The premise of the Phuket Epic Food series is fairly simple – we focus on the remarkable. What is not simple though, are the dishes we present here. Only the most extraordinary, noteworthy, delightful, or in other words, epic meals served at Phuket restaurants make it onto our list. This isn’t your daily bread, but meals for a special occasion, once in a lifetime experiences.
Now, where to begin such a series? How to start on a high note? Should we dive into the extravagant? Look for something completely off the charts? Or maybe better begin with a strong foundation; a classic. And what’s more fundamental to a traditional restaurant menu than a juicy steak? However, no ordinary cut of “Australian Wagyu” deserves the noble badge of Epic. What does, is a cut of meat with a heritage as great as its size, and a flavour to match it. The gorgeous Manzetta Prussiana steak, served at Cape Sienna’s Plum Prime Steakhouse is exactly that.
Its story begins long before it’s served on Plum’s terrace overlooking a breathtaking sea vista. And far, far away, in Poland, where the small Holstein breed cattle roams freely on the pastures of a region known as The Land of a Thousand Lakes. Mazury, because that’s what that place is called, used to be a part of a prominent German state of Prussia, hence the beef cut’s name – Manzetta Prussiana. It’s from Mazury’s pastures that the world-renowned Jolanda De Colò, a household name when it comes to the best meats supplied to the world’s very best restaurants, selects only the young females, below 30 months old, and for the last couple of months before the butcher performs his duty, feeds them exclusively on sugar beet.
The resulting meat is incredibly red, sweet and with outstanding marbling and is delivered, fresh, to Phuket, where it lands in the carrying hands of one of the island’s most ardent foodies, Cape Sienna Executive Chef Francesco Greco. Before the steak lands on the red-hot grill, chef Greco gently massages it with coarse Balinese salt and freshly ground Malabar pepper, leaves it to rest for at least half an hour to allow the seasoning to infuse the meat, and then massages it once more, this time with extra virgin olive oil made from particularly flavorful “Sabina” olives, which grow on the hills surrounding Rome. Then, and only then, is it ready for the charcoal-fired oven.

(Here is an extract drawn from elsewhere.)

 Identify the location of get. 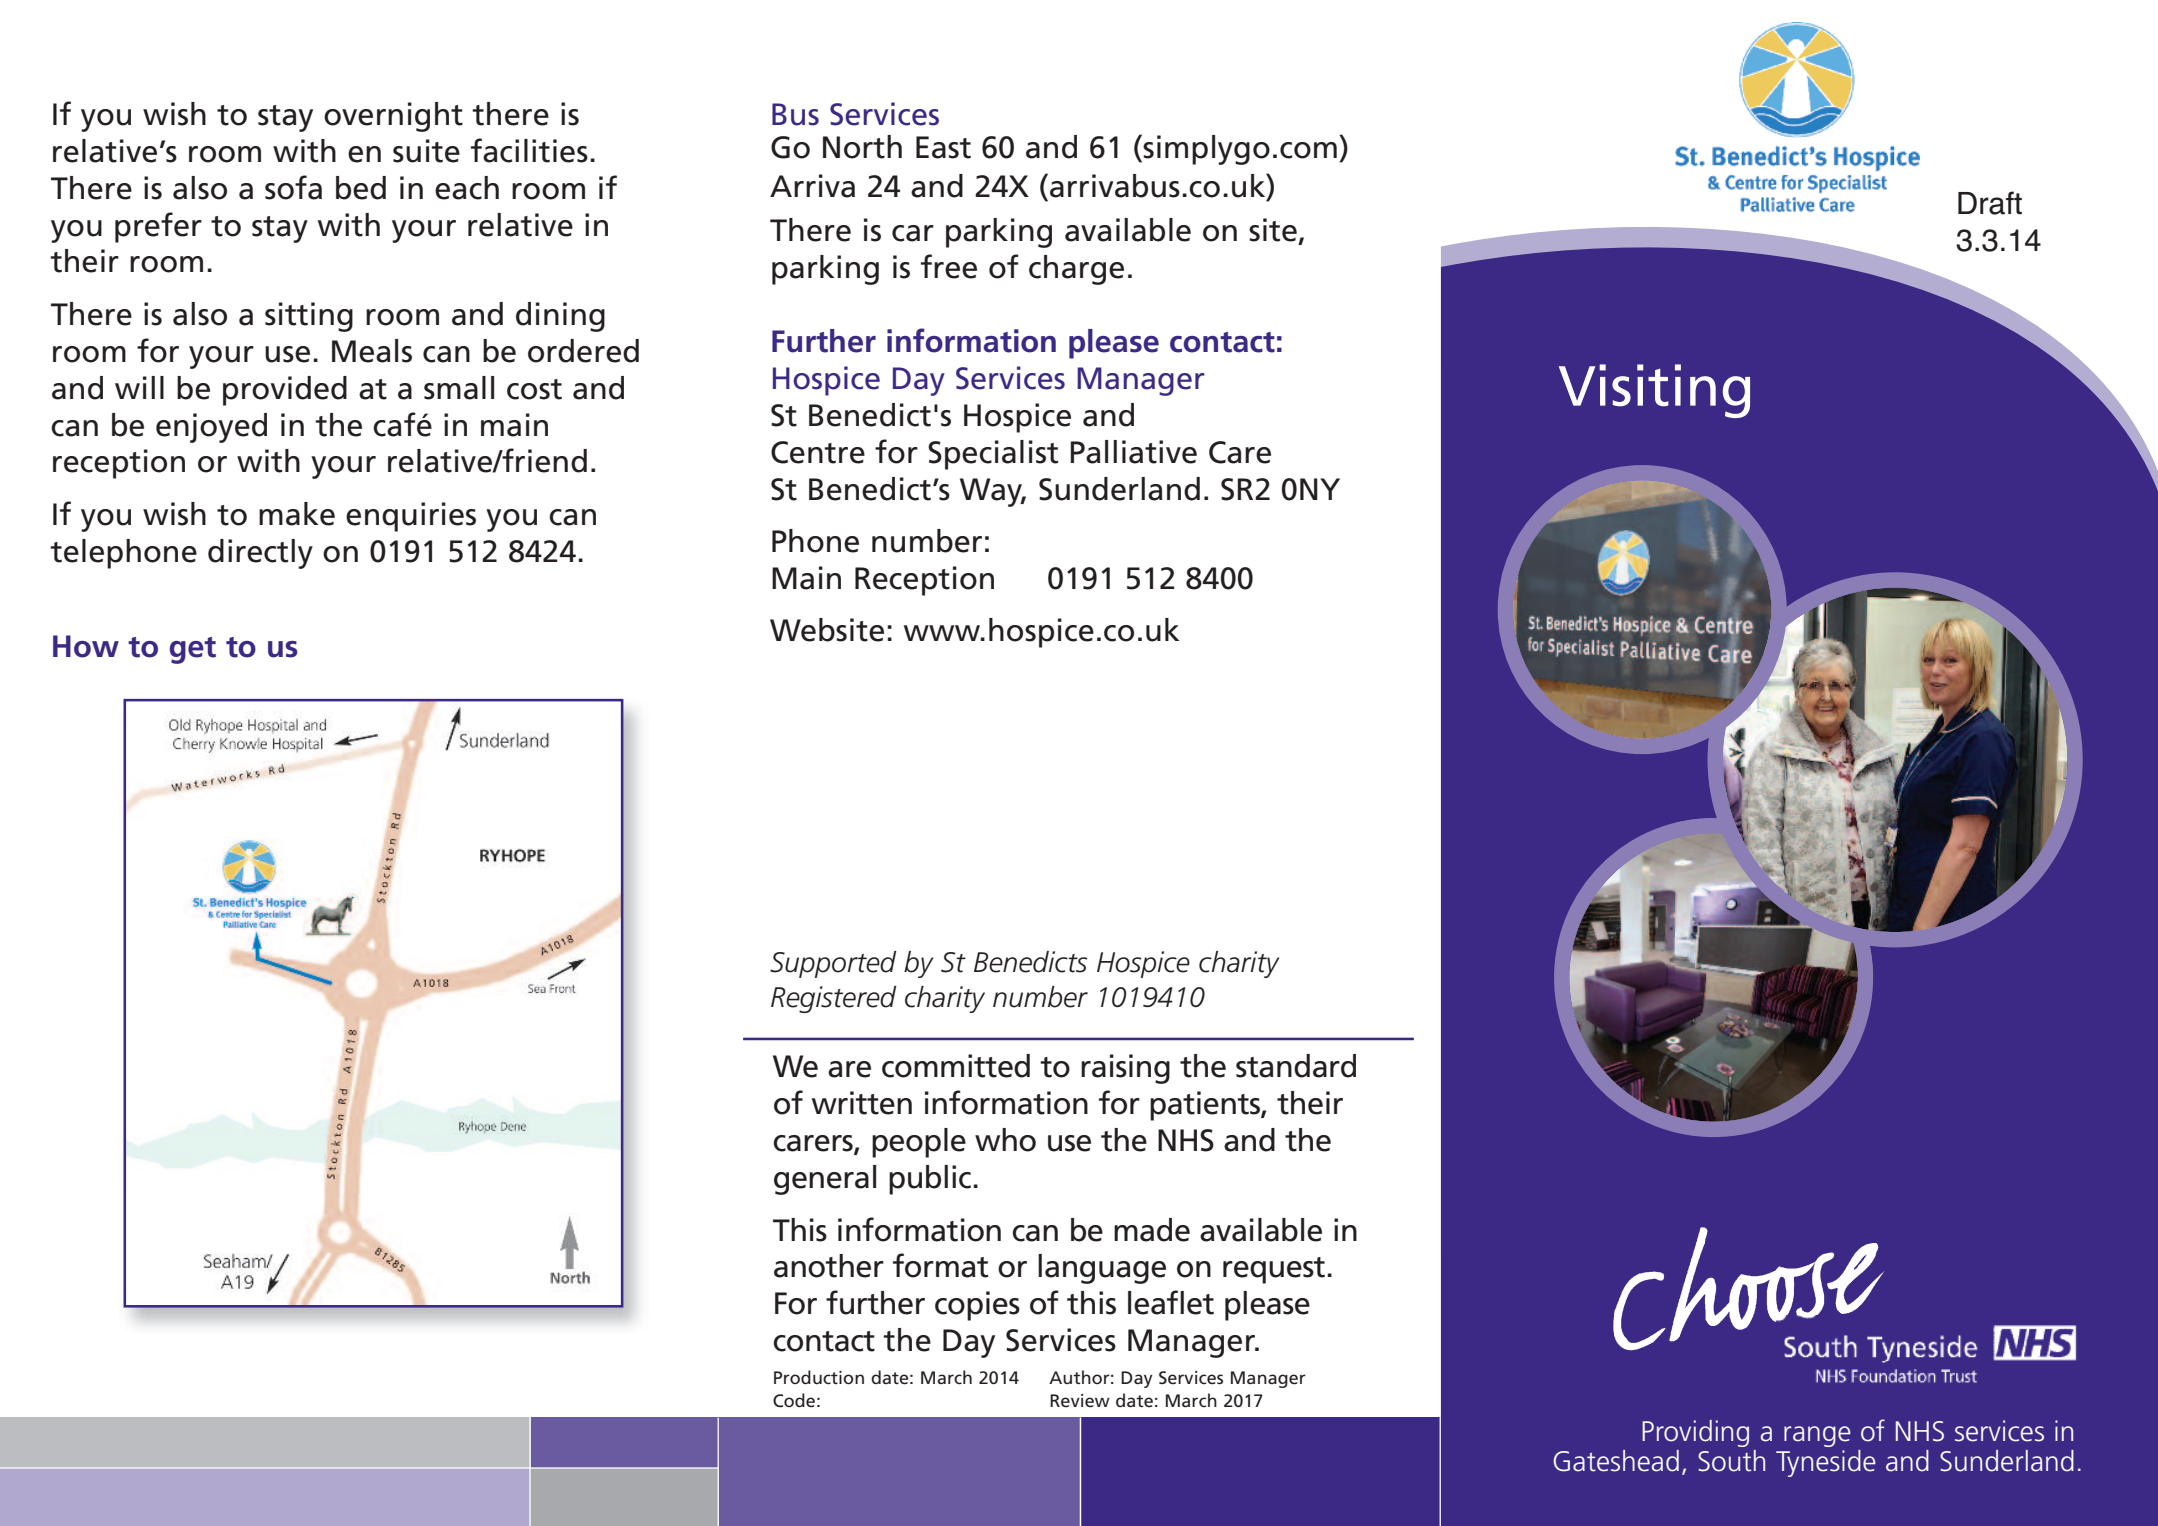
(192, 650).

The steak is first placed flat on the grill, to mark both sides sharply, followed by slow roasting standing up on its bone, to allow the heat to gradually penetrate the meat. When ready, the steak, all 1.5 kg of it, is enfolded in a clean cloth and kept in a warm place for 20 minutes to settle, before it arrives at the table and is deboned and sliced in front of the guest.

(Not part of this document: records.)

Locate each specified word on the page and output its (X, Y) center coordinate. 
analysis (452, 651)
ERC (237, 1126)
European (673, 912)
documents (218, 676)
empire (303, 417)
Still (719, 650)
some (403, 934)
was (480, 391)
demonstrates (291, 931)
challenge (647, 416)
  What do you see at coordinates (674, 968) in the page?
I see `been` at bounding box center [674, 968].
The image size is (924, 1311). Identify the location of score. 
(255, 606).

And now the million-dollar question – What does it taste like? I should know, I tried it, along with four made in-house sauces – Béarnaise, Bordelaise, Lexington Dip and Chimichurri Verde, and the Beurre Cafè De Paris butter. But knowing doesn’t equal being able to tell the story, even if one tells stories for a living. I could try using adjectives such as toothsome and delectable, I could throw in words like umami, I could play around with metaphors. …but I won’t. None of those would do Manzetta Prussiana justice. Forgive me, but in the face of such steak perfection, I have just one word to offer – it’s Epic.